What is climate change?

To put it simply, the Earth is in a time of rapid climate change and global temperatures are on the rise due to human activities, including burning coal, oil and gas. [2] According to NASA, the phrases “global warming” and “climate change” are sometimes used similarly. But, “global warming” is only one part of climate change. Global warming is about the long-term warming of the planet. Earth’s temperature has been increasing since ‘the early 20th century’. [3]

A recent history of global warming

Before the mid 1960s, geoscientists thought that our climate could only change gradually, within timescales of thousands of years or longer. Evidence from ice and sediment cores showed something very different. The world’s climate has altered at a rapid pace in the past. Sometimes, within decades. Our realisation that Earth’s climate could change within our lifetime resulted in an increase in scientific and political interest.
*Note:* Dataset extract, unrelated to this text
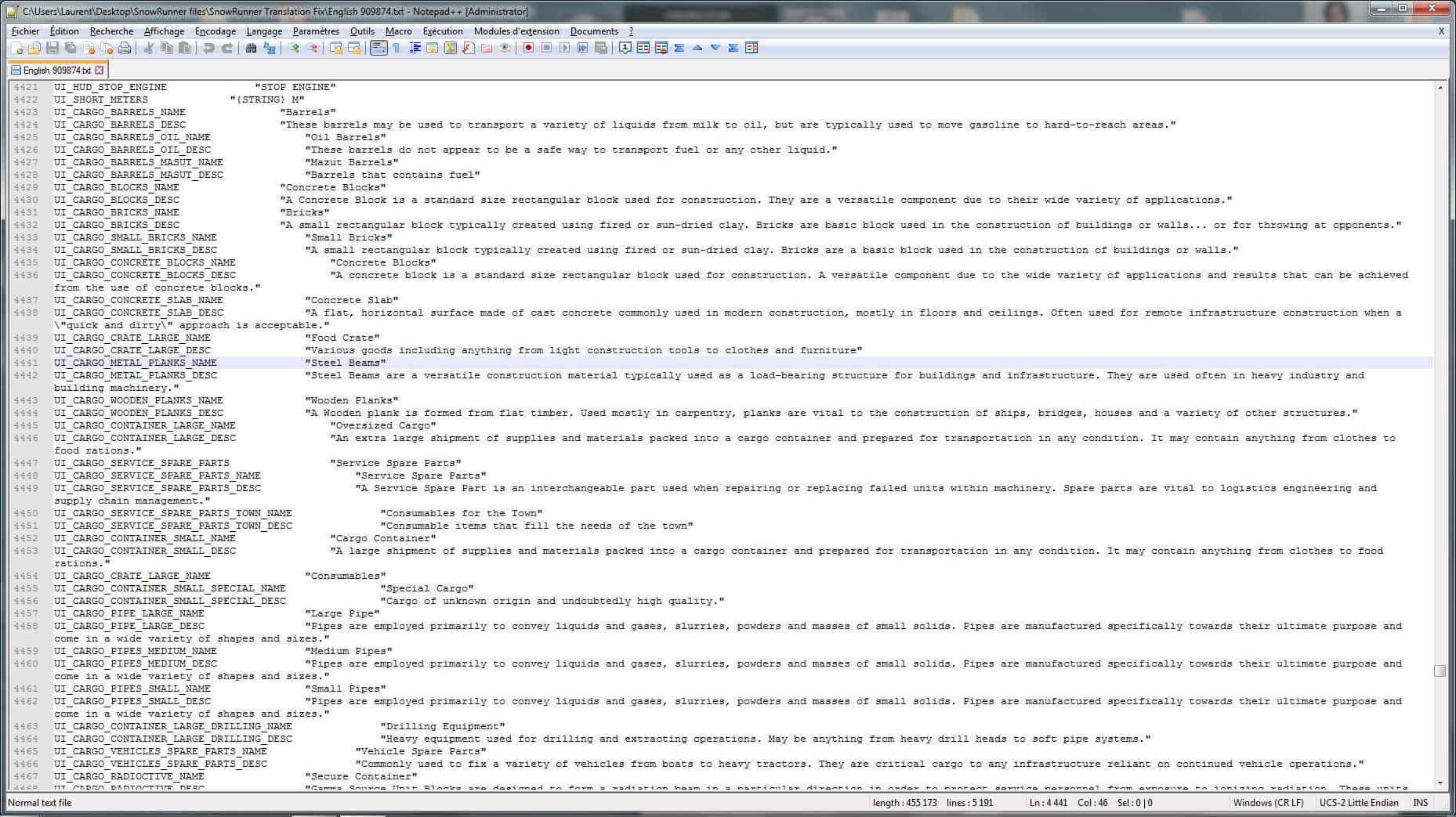Click the New file icon

16,49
Since 1960, we have had the knowledge that we ‘were increasing the amount of heat-trapping greenhouse gases in the atmosphere’. But, what impact would this have on the future? Scientists also ‘knew that our emissions of aerosols might cool the Earth’. Which of these would happen? According to NASA , a 1979 study of carbon dioxide’s role in the climate found “no reason to doubt that climate changes will result and no reason to believe that these changes will be negligible.” [4]

In 1988, the Intergovernmental Panel on Climate Change (IPCC) was created to discuss and assess evidence about climate change. Just one year later, Margaret Thatcher, the UK Prime Minister, asked for a global treaty about climate change. Since the year 1990, IPCC continued to produce reports about the global temperature, warning us about the future.

Throughout the 2000s, political leaders pledged to prioritise and engage with the world on climate change including: UK Prime Minister Tony Blair in 2005 and Barack Obama in 2008. Despite a widespread knowledge of climate change, in 2009, China became the world’s biggest greenhouse gas emitter, overtaking the United States.

In 2011, research showed that concentrations of greenhouse gases were increasing more rapidly than previously and, just 2 years later, IPCC’s report confirmed that scientists were 95% sure that humans are the ‘dominant cause’ of global warming since the 1950s. [5]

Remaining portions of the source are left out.